Document extract –
>> START
Los Angeles - The trial of nine food and wine professionals charged with turning a former San Joaquin Valley beauty queen into a wine snob got off to a tumultuous start Tuesday morning in a downtown federal courtroom as the prosecution laid out their case with a powerful opening statement that had jurors spellbound.
The defendants, known collectively as "The Wine 9", are alleged to have manipulated Kate Elizabeth Green, 29, the Miss Modesto of 2006, into a such an elitist that the mere mention of certain wines would, according to the deputy district attorney of Los Angeles, "bring her to a state so frenzied her only recourse was to slug tequila from an airplane bottle or even a flask."
The trial presents a major paradox for Miss Green. If found guilty, The Wine 9 - all close friends of Miss Green. - could be sent to in-house rehabilitation for up to seven years. If found not guilty, Miss Green could be charged with turning her own self into a wine snob, an even more serious offense. Miss Green has stated several times to the local media that "If it comes down to me or them, then let it be them because I am not - repeat not - doing time." Miss Green was present in the courtroom today and appeared visibly upset during much of the prosecution's opening statements to the six-man, six-woman racially mixed jury.
"The prosecution will show that Kate Green was demur, gentle, even elegantly meek until she met The Wine 9," said Assistant Los Angeles County District Attorney Michael Broadbent, a former wine critic and reformed wine snob himself. "Within a single month, a 30-day period, mind you, this sweet, innocent woman from a small farming community became an unruly tyrant who would rudely call out servers for their wine pairing suggestions."
>> END
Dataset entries
>> START
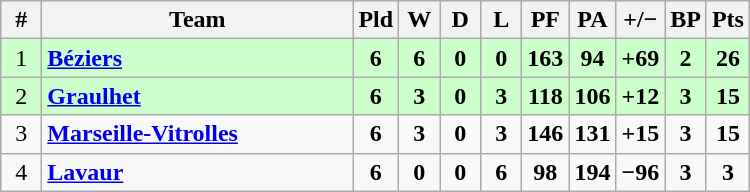
1 [22, 58]
Béziers [198, 58]
Pld [376, 20]
BP [686, 20]
Marseille-Vitrolles [198, 134]
PF [546, 20]
194 [592, 172]
+15 [640, 134]
4 [22, 172]
163 [546, 58]
118 [546, 96]
+12 [640, 96]
PA [592, 20]
Team [198, 20]
# [22, 20]
D [460, 20]
Graulhet [198, 96]
−96 [640, 172]
26 [728, 58]
Pts [728, 20]
W [420, 20]
Lavaur [198, 172]
146 [546, 134]
98 [546, 172]
+/− [640, 20]
131 [592, 134]
L [502, 20]
94 [592, 58]
+69 [640, 58]
106 [592, 96]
>> END
Exercise directions – Carry on the news report about the "Wine 9" trial from its final sentence.

Result below –
At this point in this morning's proceedings, Broadbent, with United States District Court Judge Dan Perrelli's permission, showed a video clip of a server, Elyssa Phillips, offering a 2014 California Alexander Valley sauvignon blanc to go with grilled Santa Barbara spot prawns. Miss Green slams her fist on the white table cloth, glares at the server and says loudly. "Are you fuckin' serious?"
In the video clip, Miss Phillips. a self-proclaimed "Jew from Brooklyn" is rendered speechless, walks toward the kitchen and says to man with his back to her, "Jeremiah, I need you. KG is snobbing on 66". As the video ends in the courtroom, Miss Green loudly says "Shit", earning the admonishment of Judge Pirelli.
The nine defendants are David Rosoff, Gary "Two First Names" Alan, Taylor "Yes, I know (I have pretty eyes)" Grant, Jeremiah "J-Dawg" Henderson, Matt "Price Point" Bostick, Matthew "Hey, Lady I Own a Wine Bar" Kaner, Jared "Billy J" Hooper, Taylor "Breezy's Boy" Parsons, Sarah "Syrah" Clarke..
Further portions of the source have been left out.